EXERCISE DESCRIPTION -> Lines of the material that include the word "button" are to be counted; only their number should be given.
___
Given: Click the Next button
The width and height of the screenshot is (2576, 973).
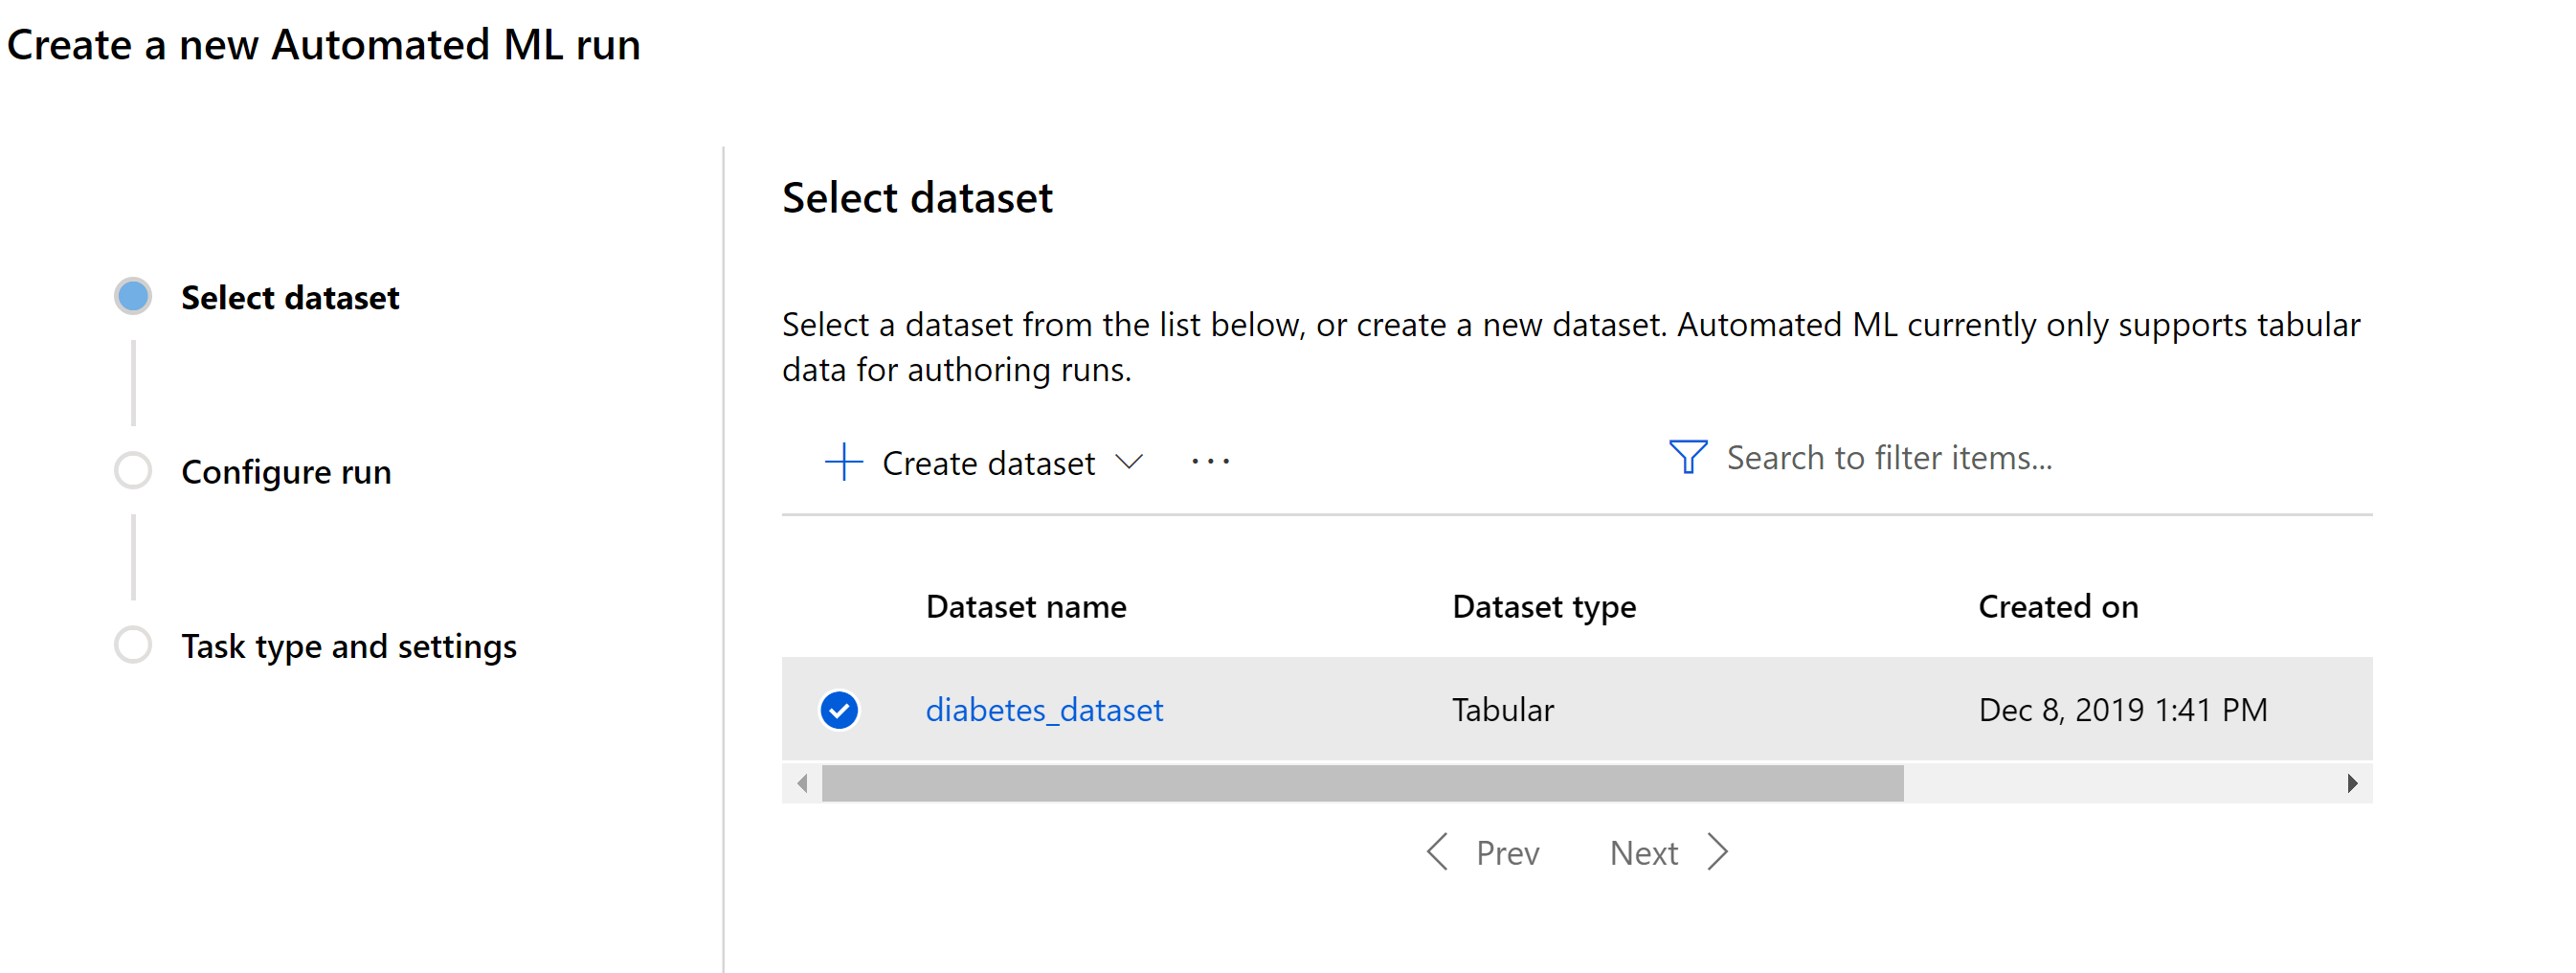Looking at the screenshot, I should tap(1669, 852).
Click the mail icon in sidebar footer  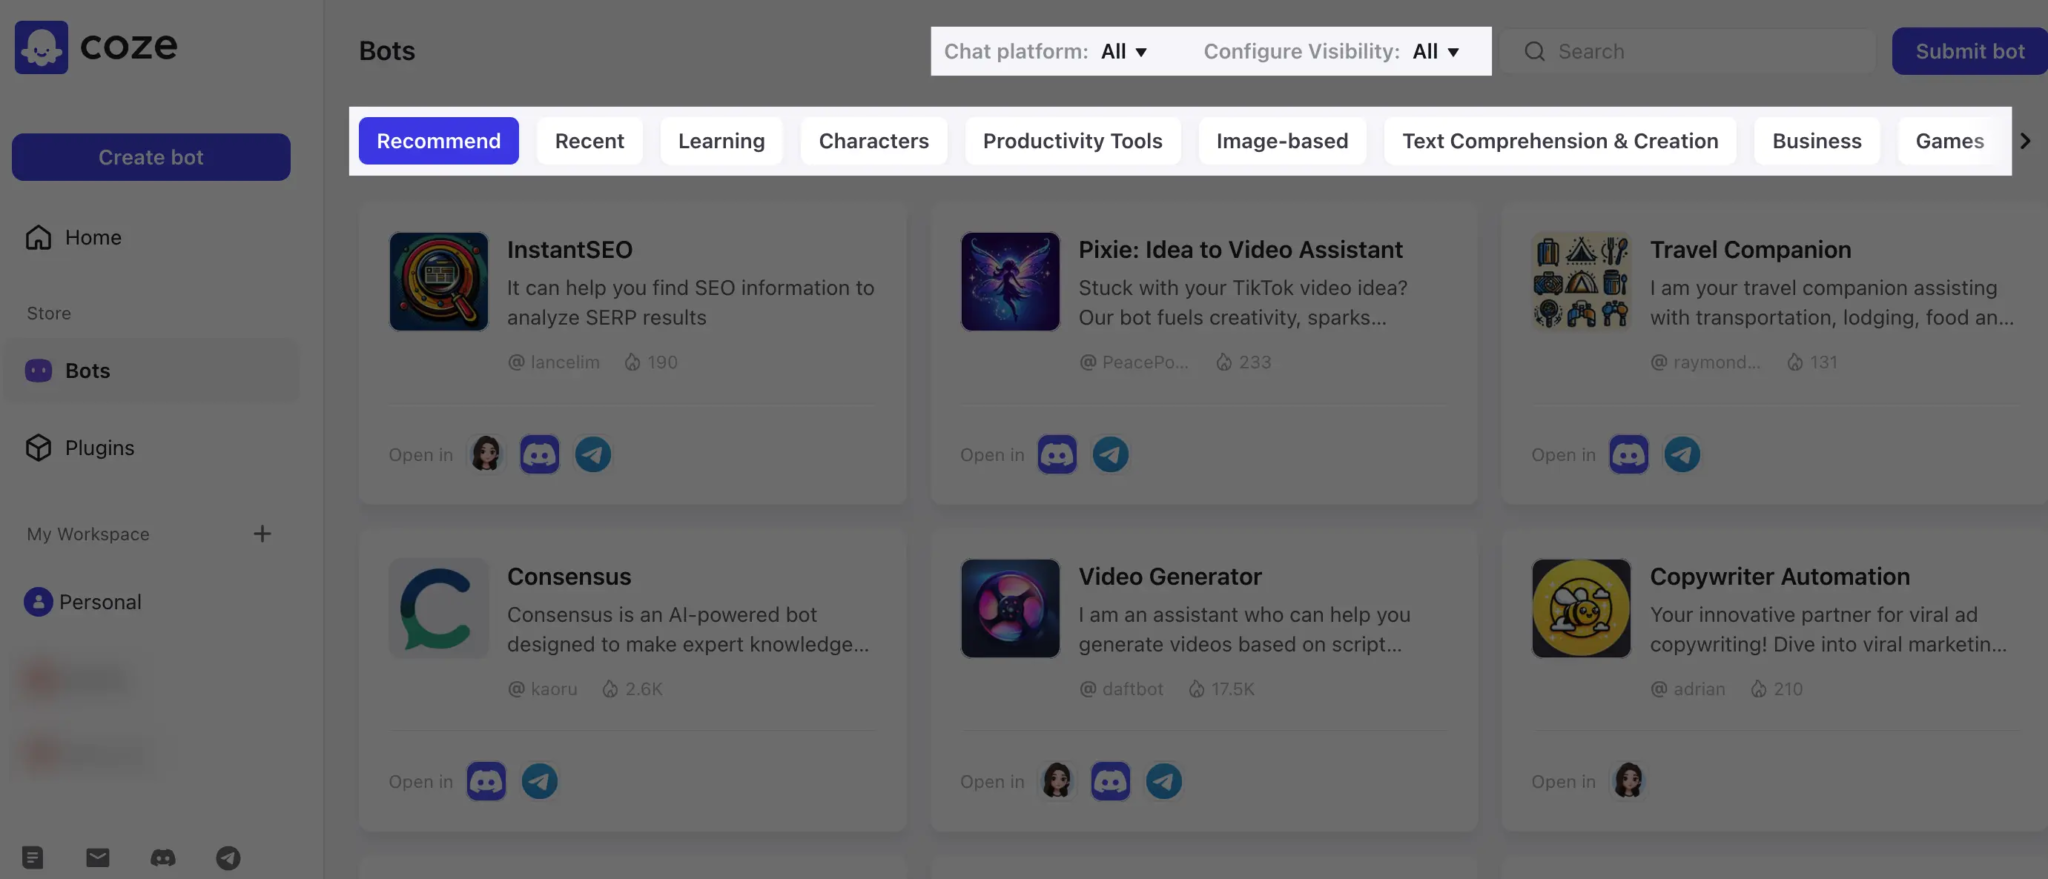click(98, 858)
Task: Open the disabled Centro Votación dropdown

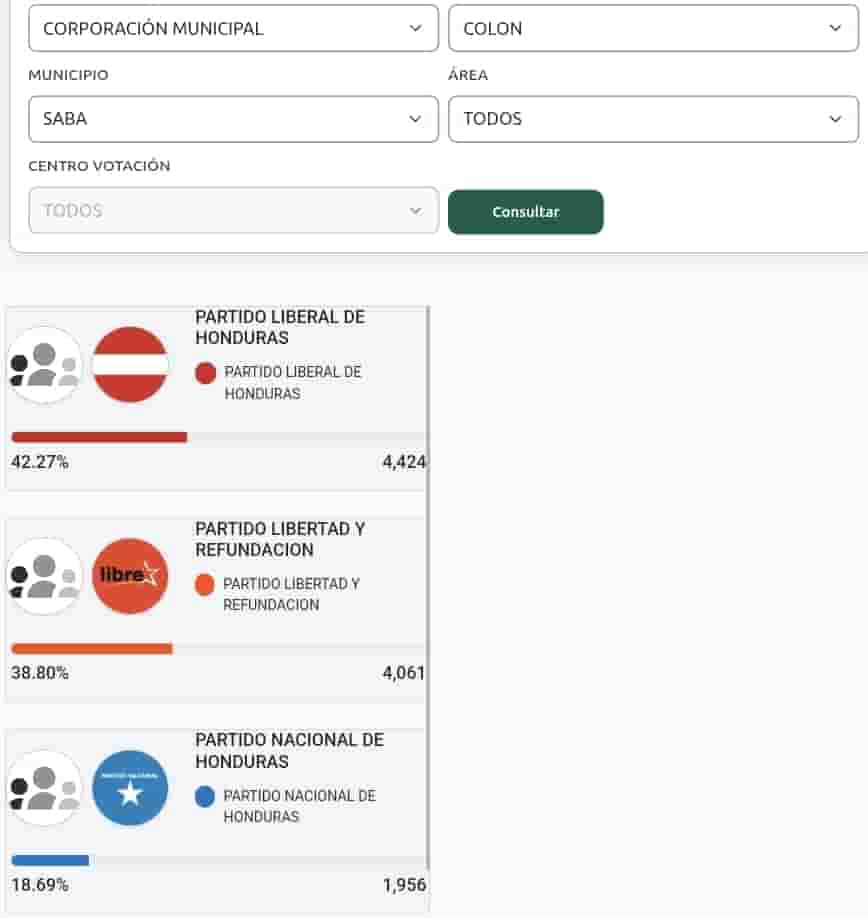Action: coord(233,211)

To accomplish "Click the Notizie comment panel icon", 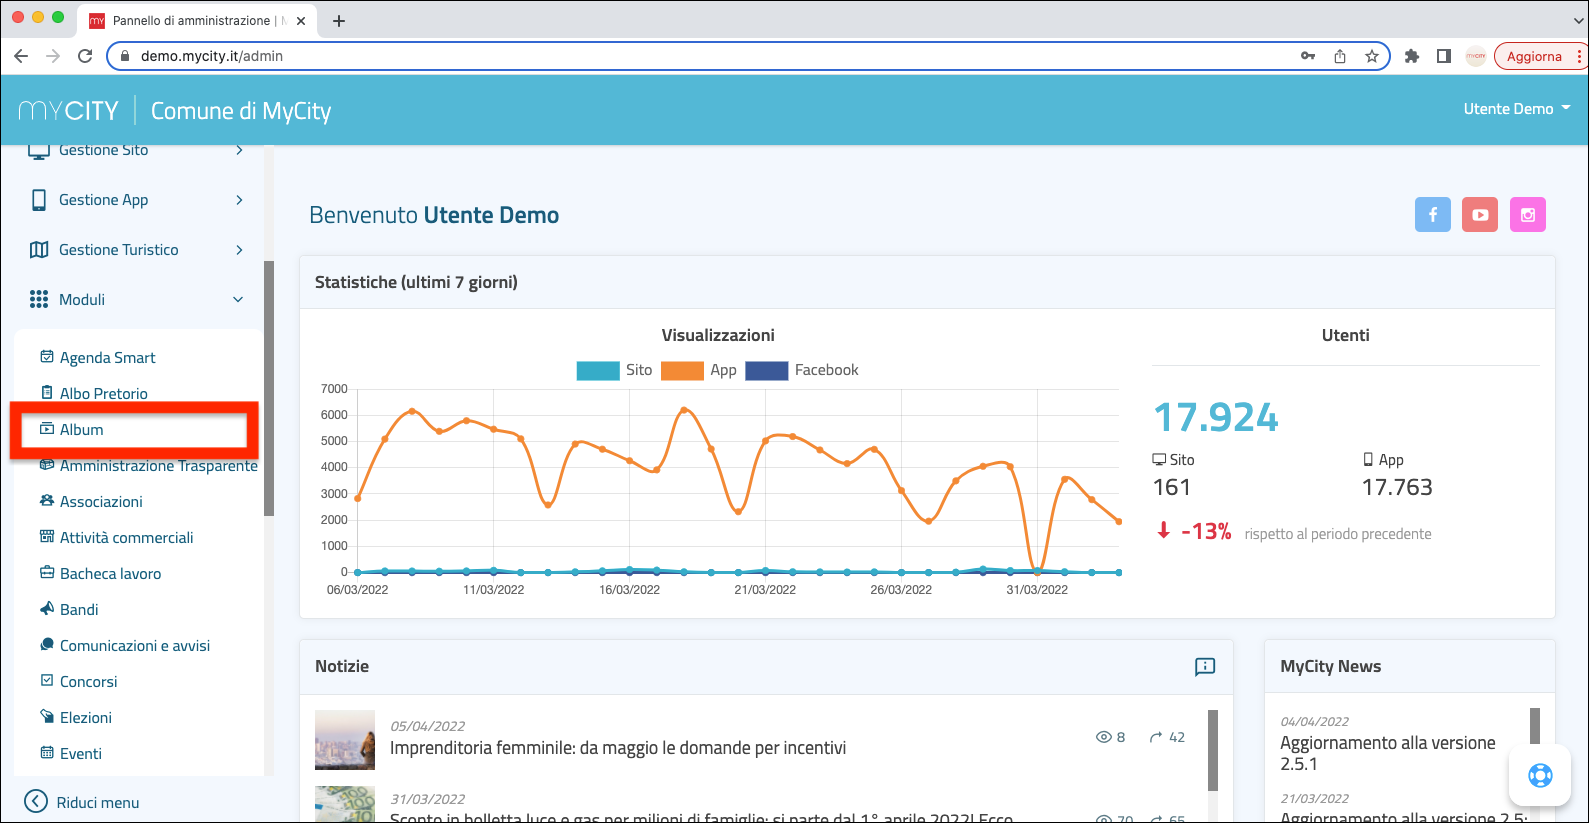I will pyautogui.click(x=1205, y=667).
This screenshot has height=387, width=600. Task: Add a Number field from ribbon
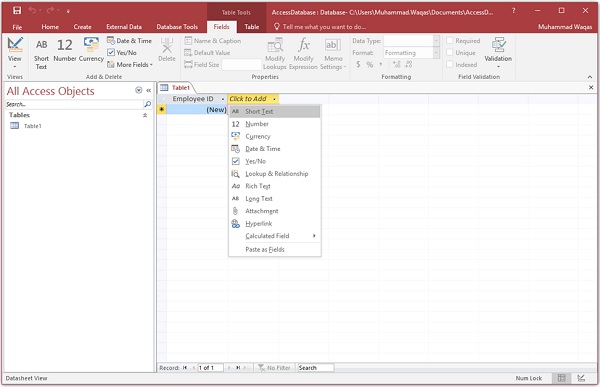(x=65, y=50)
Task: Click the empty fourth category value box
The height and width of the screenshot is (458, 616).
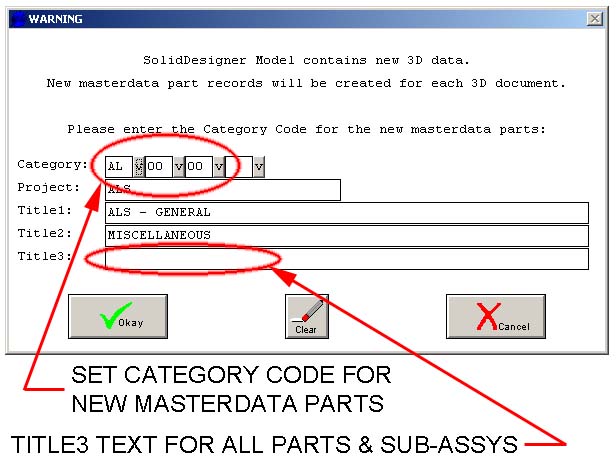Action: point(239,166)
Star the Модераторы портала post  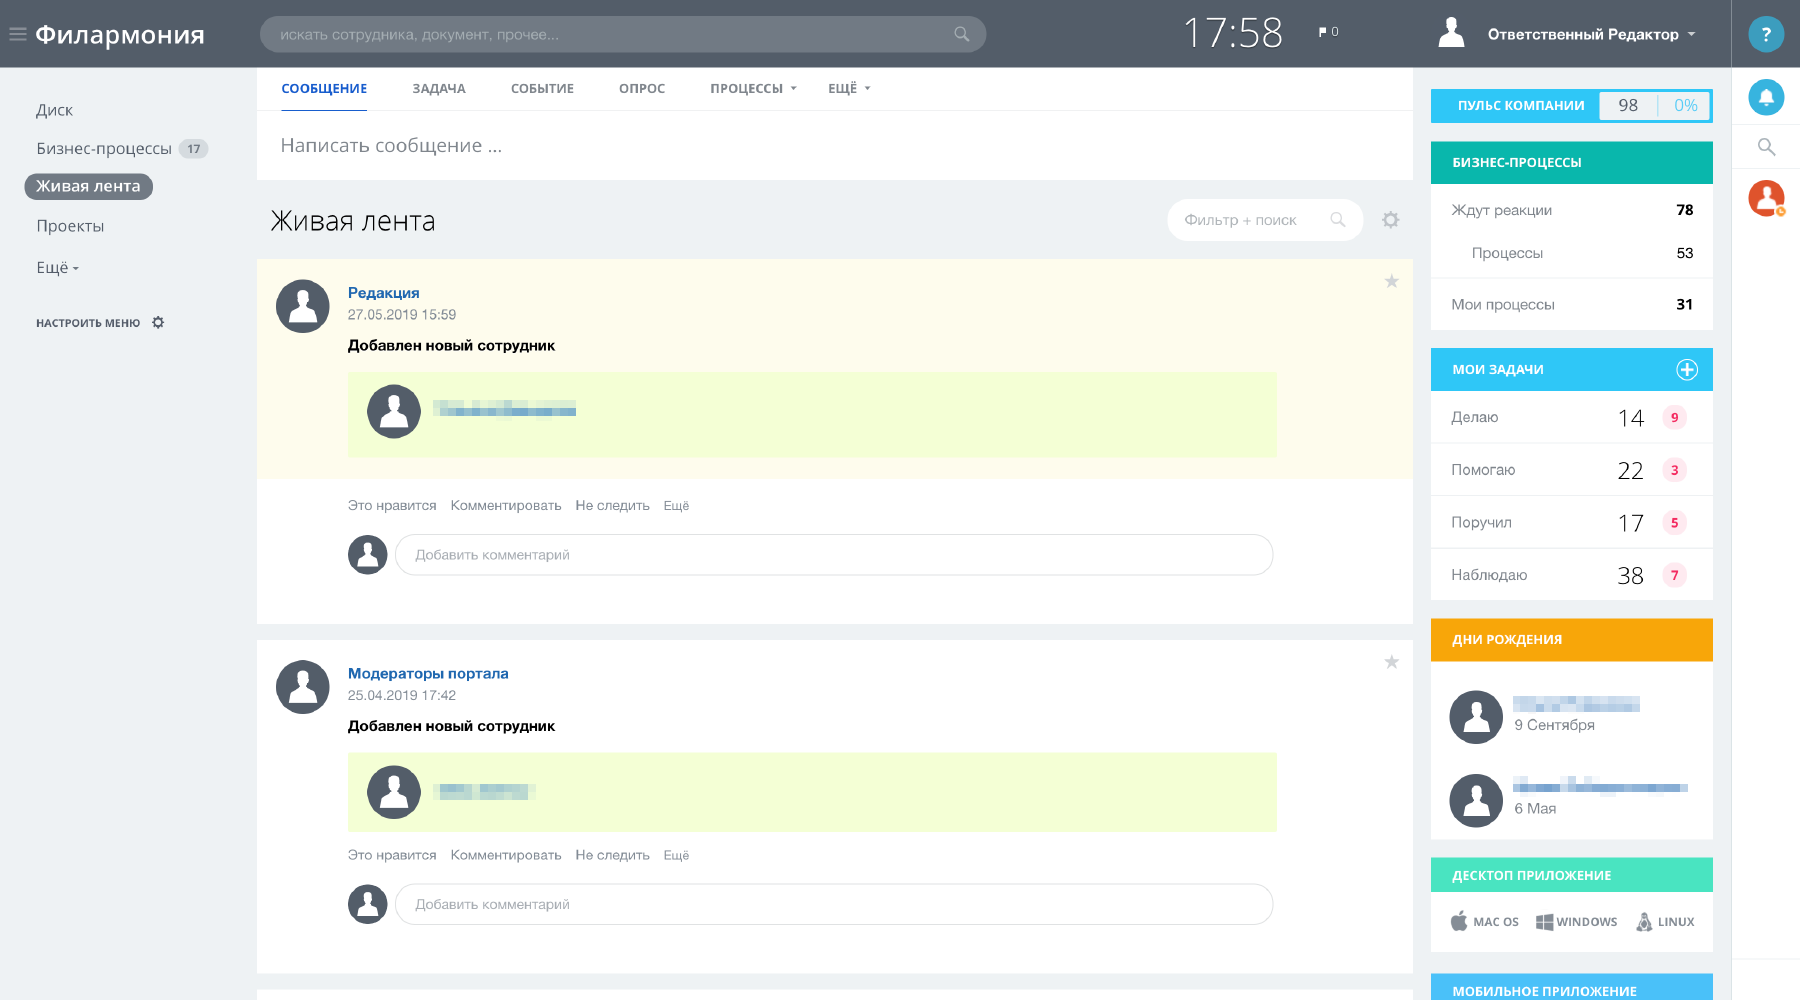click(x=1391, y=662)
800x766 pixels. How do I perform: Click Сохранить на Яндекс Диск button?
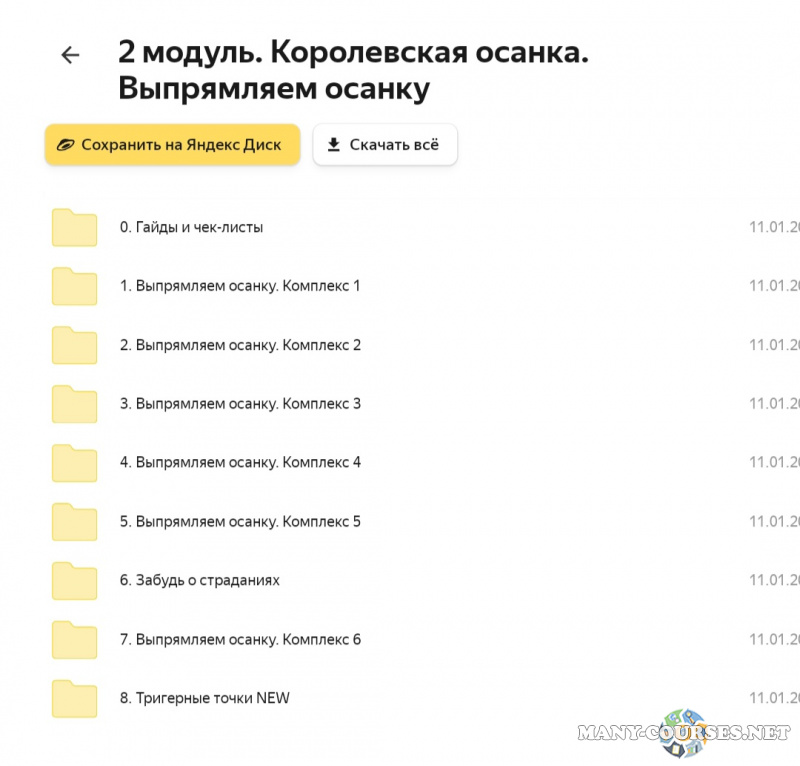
___
SOLUTION TO THE PROBLEM -> 2